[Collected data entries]

◆ ◆ ◆

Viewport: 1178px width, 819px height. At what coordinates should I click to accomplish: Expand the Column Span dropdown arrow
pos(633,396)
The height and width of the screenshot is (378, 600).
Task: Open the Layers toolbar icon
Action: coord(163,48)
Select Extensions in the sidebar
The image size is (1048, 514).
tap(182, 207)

◆ ◆ ◆

- WORK TO COMPLETE -
Line by line, reproduce the data exactly.

- TASK RESPONSE -
Viewport: 1178px width, 819px height. At what coordinates should I click to accomplish: Expand the Column Span dropdown arrow
pos(633,396)
The height and width of the screenshot is (378, 600).
Task: Open the Layers toolbar icon
Action: coord(163,48)
Select Extensions in the sidebar
The image size is (1048, 514).
tap(182, 207)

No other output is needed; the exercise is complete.